Alguien ha comparado en una bella imagen, el amor divino encerrado en el amor humano a un embarazo. El niño está dentro del seno de la madre, pero si no nace, aun-que sea para caminar hacia la muerte, nunca llegará a contemplar a su madre cara a cara. Asimismo, nosotros, si no rompemos la concha de nuestra gestación como criaturas que vivimos con el amor humano para nacer a una vida nueva por la fe y el amor divino, no podremos ver cara a cara a Dios como es él. Como si un niño en el seno de la madre se preguntase, ¿por qué estoy construyendo manos, si no tengo a nadie a quien acariciar? ¿Por qué estoy formando pies, si no tengo donde correr? ¿Para qué estos pulmones si respiro por la sangre? ¿Por qué desarrollar esta piel, si no tengo nada externo con que relacionarme? No lo sabe, pero una vez nacido, descubre que necesita todos los miembros para poder vivir. Igualmente, la fe y el amor divino nos dice que nuestro fin es entrar en la plenitud de la comunión con Cristo resucitado para nacer a una nueva vida feliz, una comunión que nos hace ser y nos implica con él ya en esta vida.
Nuestro proyecto y el proyecto de Dios al amor
El amor humano es un sentimiento material que tiende a contemplar las cosas de una forma interesada, impidiendo actuar al amor divino y queriendo identificarlo con el cumplimiento de las obligaciones, con hacer la oración y servir a los pobres. Ya se puede ver la TV, ir de paseo, distraerse. Y si en ese momento el amor de Dios te pidiese algo más de tiempo, de mente, de corazón, ¿responderías lo que decía san Vicente: mis libros, mi misa…? Pues él concluye: ¡Ya está Bien!
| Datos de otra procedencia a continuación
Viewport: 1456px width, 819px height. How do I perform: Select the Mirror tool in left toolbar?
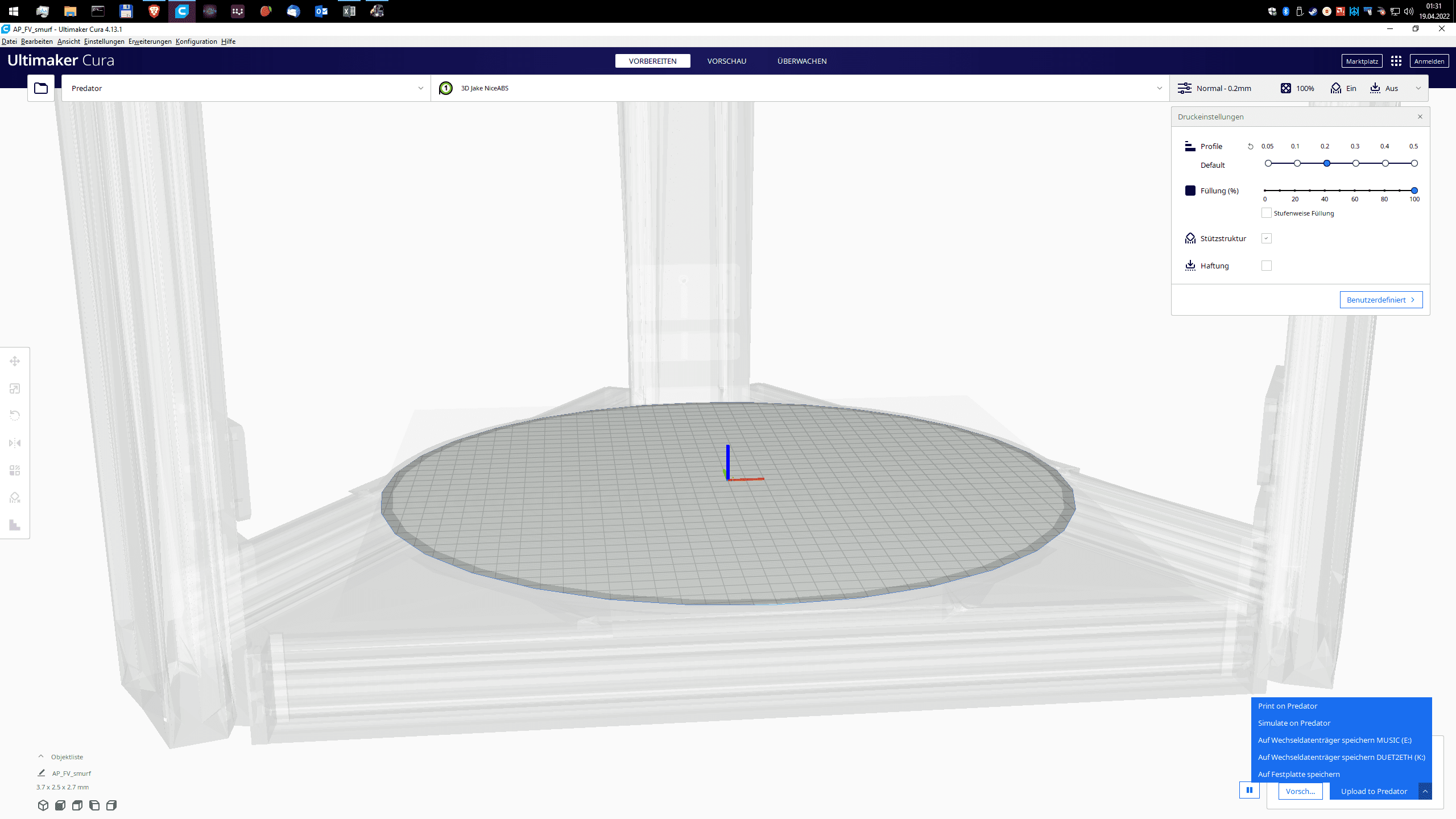15,443
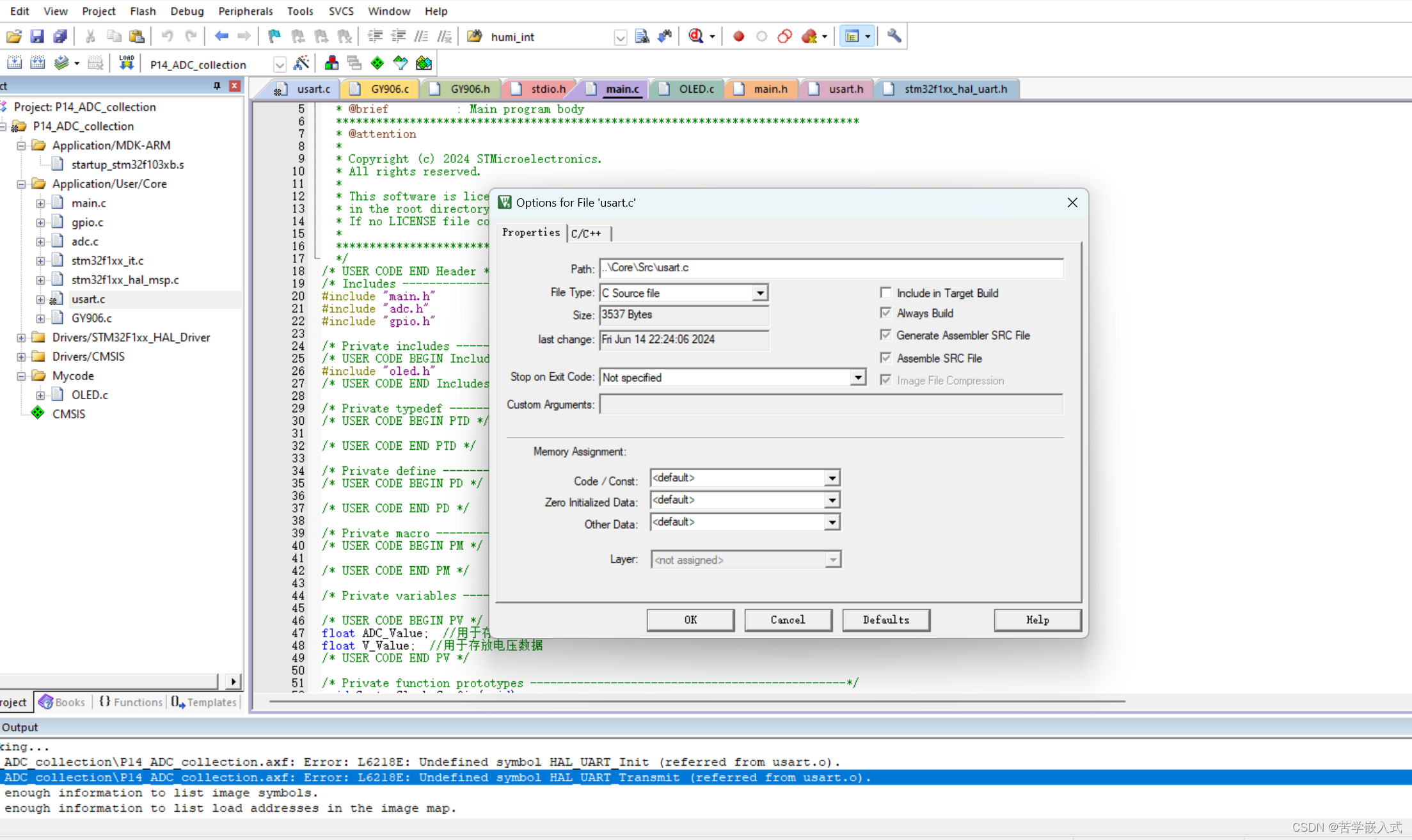Image resolution: width=1412 pixels, height=840 pixels.
Task: Uncheck Generate Assembler SRC File
Action: pos(886,335)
Cuando tienes que cambiar de oficio o cuando recibes un destino, cuando un proyecto no se cumple, ¿el amor divino le explica a tu mente que no se ha cumplido porque Dios tiene otro proyecto mejor, más en línea con el definitivo al que te llama justamente por medio del incumplimiento del tuyo? Con todo, nuestro amor humano insiste en llevar a cabo nuestro proyecto. Necesitamos como María Magdalena una conversión.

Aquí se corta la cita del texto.